=== Document segment ===
[Start of Attachment]

Though not as significant a percentage of the nation’s populace as now, black people have been around in Britain at least since Roman times, and not as slaves either. Spoken-word artist Nego True says it well in the title of his book: “My History is More Than Slavery”. There was black presence in the royal courts from the reign of Henry VII (reigned from 1485 – 1509). The opening of trade links with West Africa, still prior to British involvement in Trans-Atlantic human trafficking, brought more black men and women to our shores. By and large, these people were treated as citizens in a manner completely different from those of their kinsmen who would later be stolen, enslaved, and transported to distant lands. Historian Miranda Kauffman, author of Black Tudors, says
It’s enormously significant,
given how important religion was, that Africans were being baptised and married
and buried within church life. It’s a really significant form of acceptance,
particularly the baptism ritual, which states that ‘through baptism you are
grafted into the community of God’s holy church’, in which we are all one body.
And yet, with the increasing African population came the English
fear that life as it had been known was slipping away. This fear that the English
way of life (an imaginary, artificially monolithic, nostalgic idea) was in some
way coming under attack and that Africans were ‘taking over’, provided rich
soil for anger and hatred. By 1596, the Queen herself was concerned. Writing an
open letter to the Lord Mayor of London, Elizabeth I explained that “there are
of late divers blackmoores brought into this realme, of which kinde of people
there are already here to manae.” A week later, she expressed “her good
pleasure to have those kinde of people sent out of the lande.” No legal action
seems to have been taken, so again in 1601 she argued for the deportation of
black people, complaining about “the great number of Negars and Blackamoors
which (as she is informed) are crept into this realm”. Appealing to a sense of Christian
Nationalism, she condemned these people for “having no understanding of Christ
or his Gospel.” Of course, English merchants, privateers, and the like were
themselves creeping into other realms that England would soon genuinely invade,
and Elizabeth’s xenophobic attitude and words were in fact at variance with
Christ and his gospel, but that irony seems to have been lost.
At this time, English privateers like John Hawkins were
already beginning to kidnap and violently enslave Africans. Between 1562 and
1567, Hawkins and his men violently kidnapped thousands of vulnerable villagers
from the coasts of Sierra Leone and Guinea and sold them in the West Indies to
the Spanish. In many ways, though, the British trade was playing catch-up with
the Spanish and Portuguese. The earliest known slaves in British colonies were
around 20 Africans abducted by pirates and purchased in the colony of
Jamestown, Virginia in 1619 and would develop from their into the racially
constructed white supremacist and black brutalising practice most remembered today.
From this point on, for over a hundred years, it is impossible to separate the
black experience in Britain from slavery. Even when “freemen” appear, the very
word used to describe them is shaped by slavery and treats them as an anomaly,
the exception that proves the rule. Those black men, born free or as slaves,
who rose to prominence in the Georgian era (1714-1837), did so in defiance of
opposition and prejudice, and often as a result of or in connection with their
vocal opposition to the slave trade.

[End of Attachment]

=== Set of tasks ===
**a)** Answer these questions about the passage on early Black history in Britain:
(i) Which historian is quoted, and what book did she write?
(ii) In what year did Elizabeth I write an open letter to the Lord Mayor of London about black people in England?
(iii) Between which years did John Hawkins and his men kidnap villagers, and from which coasts?
**b)** Reproduce word for word the portion of the passage on early Black history in Britain from "At this time, English" up to and including "most remembered today.".
**c)** Go on with the passage on early Black history in Britain, picking up after its final sentence.

=== Dataset extract ===
[Start of Attachment]

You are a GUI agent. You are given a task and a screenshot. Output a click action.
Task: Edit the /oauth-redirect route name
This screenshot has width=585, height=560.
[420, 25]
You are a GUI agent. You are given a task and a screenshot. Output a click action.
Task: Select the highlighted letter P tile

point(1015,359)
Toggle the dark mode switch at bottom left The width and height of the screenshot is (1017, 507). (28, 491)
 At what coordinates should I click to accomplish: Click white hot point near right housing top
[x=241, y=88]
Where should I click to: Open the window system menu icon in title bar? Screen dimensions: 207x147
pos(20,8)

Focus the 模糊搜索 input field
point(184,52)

[End of Attachment]
[Start of Attachment]

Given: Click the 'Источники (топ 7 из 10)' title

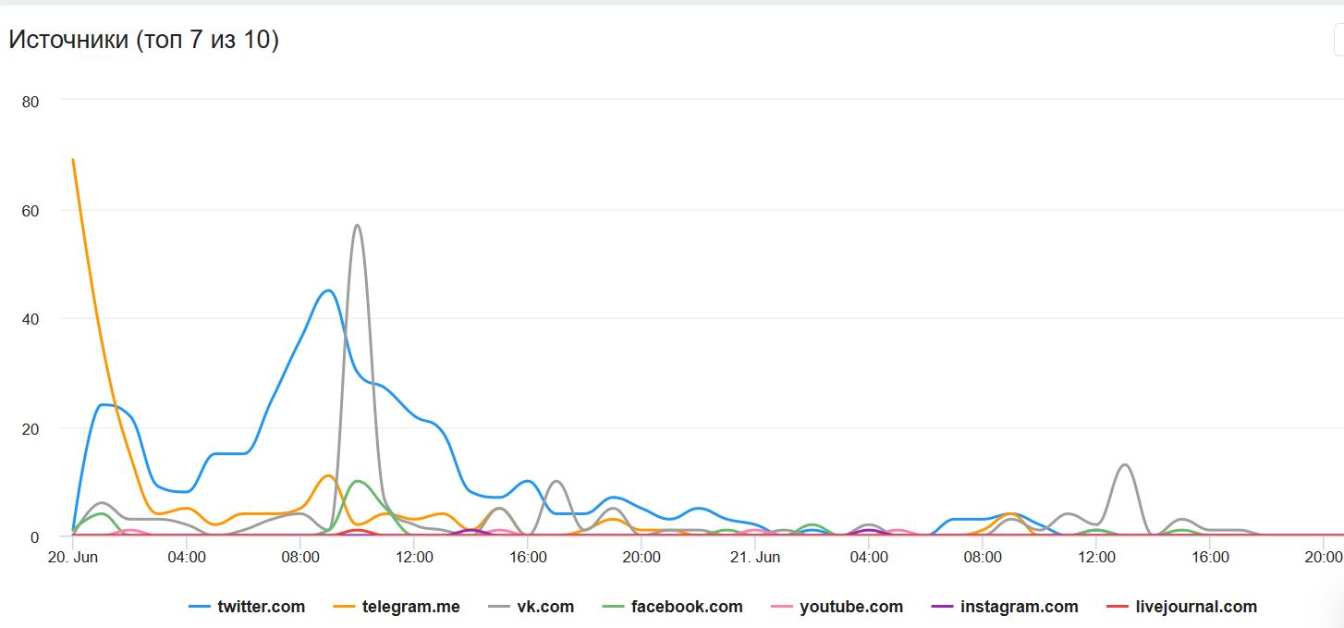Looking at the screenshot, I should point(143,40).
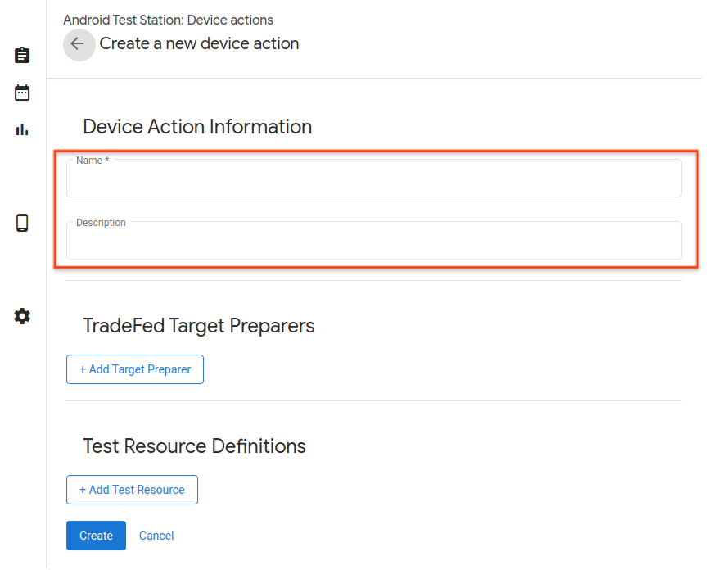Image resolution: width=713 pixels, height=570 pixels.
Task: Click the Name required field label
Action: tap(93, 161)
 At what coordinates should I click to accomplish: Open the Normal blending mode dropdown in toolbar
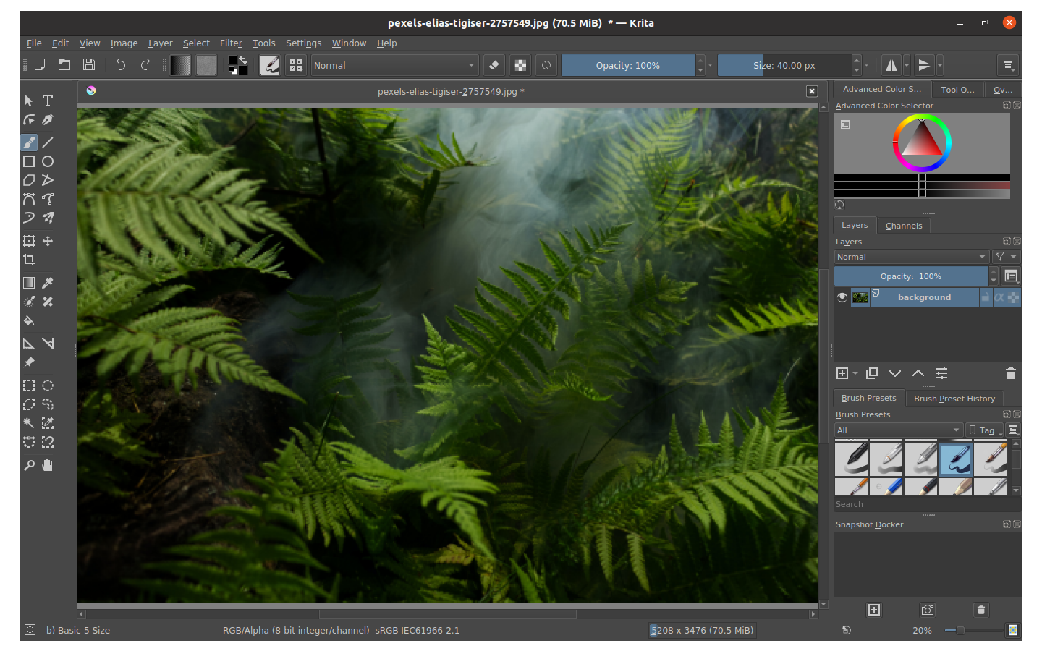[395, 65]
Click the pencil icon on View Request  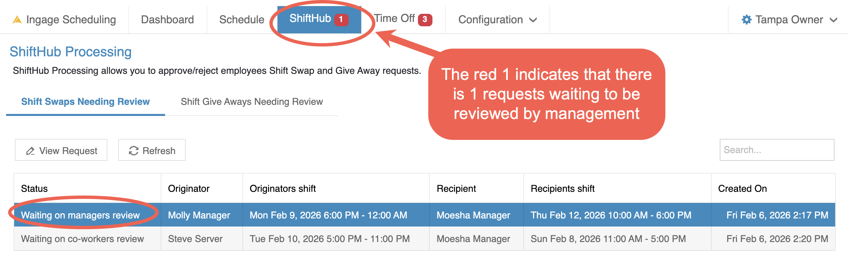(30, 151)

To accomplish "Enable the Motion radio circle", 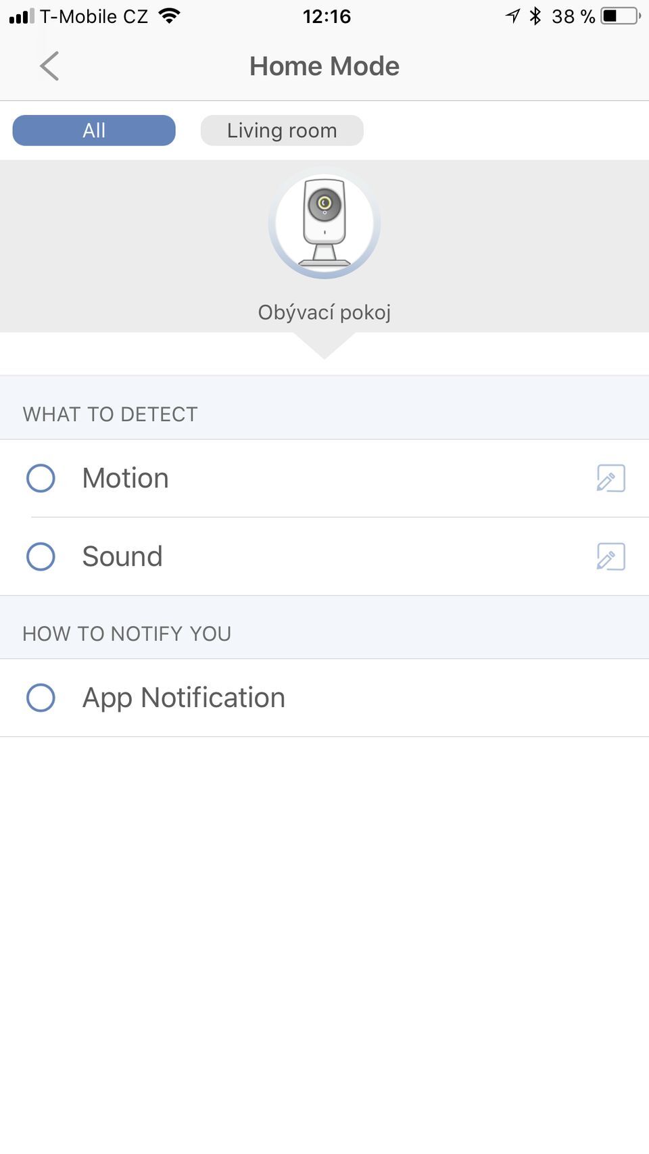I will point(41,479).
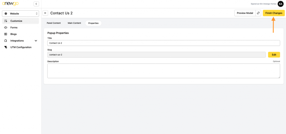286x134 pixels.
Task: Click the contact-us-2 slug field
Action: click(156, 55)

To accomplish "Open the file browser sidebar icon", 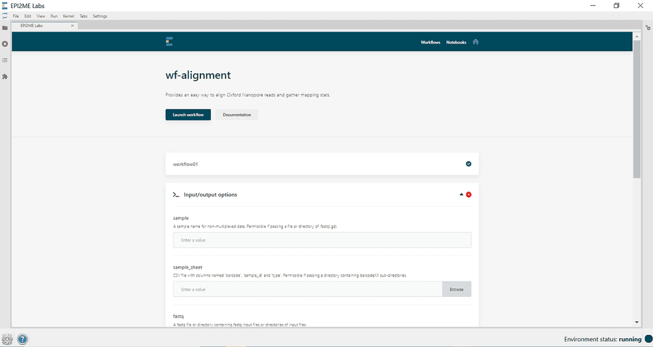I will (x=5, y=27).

[End of Attachment]

=== Task-by-task outputs ===
**a)**
(i) Miranda Kauffman, author of Black Tudors.
(ii) 1596.
(iii) Between 1562 and 1567, from the coasts of Sierra Leone and Guinea.

**b)**
At this time, English privateers like John Hawkins were
already beginning to kidnap and violently enslave Africans. Between 1562 and
1567, Hawkins and his men violently kidnapped thousands of vulnerable villagers
from the coasts of Sierra Leone and Guinea and sold them in the West Indies to
the Spanish. In many ways, though, the British trade was playing catch-up with
the Spanish and Portuguese. The earliest known slaves in British colonies were
around 20 Africans abducted by pirates and purchased in the colony of
Jamestown, Virginia in 1619 and would develop from their into the racially
constructed white supremacist and black brutalising practice most remembered today.

**c)**
Slavery in the Americas is particularly remembered today,
not least because its toxic legacy was kept alive through a century of racist
laws and segregating structures (the walls of which still stand, after the laws
that erected them were struck down in living memory). That said, there were
slaves living and working in Britain too. Their conditions were somewhat
different, and social sensibilities made it challenging to abuse them to the
scale seen in America. But nonetheless, slaves they were, and there were around
20,000 in London alone. A report in the Gentleman’s Magazine in October, 1764
complained:
The practice of importing
Negroe servants into these kingdoms is said to be already a grievance that
requires a remedy, and yet it is every day encouraged, insomuch that the number
in this metropolis only, is supposed to be near 20,000; the main objections to
their importation is, that they cease to consider themselves as slaves in this
free country, nor will they put up with an inequality of treatment, nor more
willingly perform the laborious offices of servitude than our own people, and
if put to do it, are generally sullen spiteful, treacherous, and revengeful. It
is therefore highly impolitic to introduce them as servants here, where that
rigour and severity is impracticable which is absolutely necessary to make them
useful.
This historical context makes another note in The Gentleman’s
Magazine, this time from March 1765, all the more remarkable.
At an ordination of priests
and deacons at the chapel royal at St James's by the Hon. and Rev. Dr Keppel,
Bishop of Exeter, a black was ordained, whose devout behaviour attracted the
notice of the whole congregation.
Who was this man and where was he from? Sadly, although
reference is made to his character, he is known by his colour: “a black”. No
name is given. We do not know where he was from, or if he came to be in England
by birth, migration, or enslavement.
Was he a slave or freeman? We do not know. But in the best
case scenario, to be a freeman or a freed man, was not necessarily to be free. To
some, you were still just, “a black”.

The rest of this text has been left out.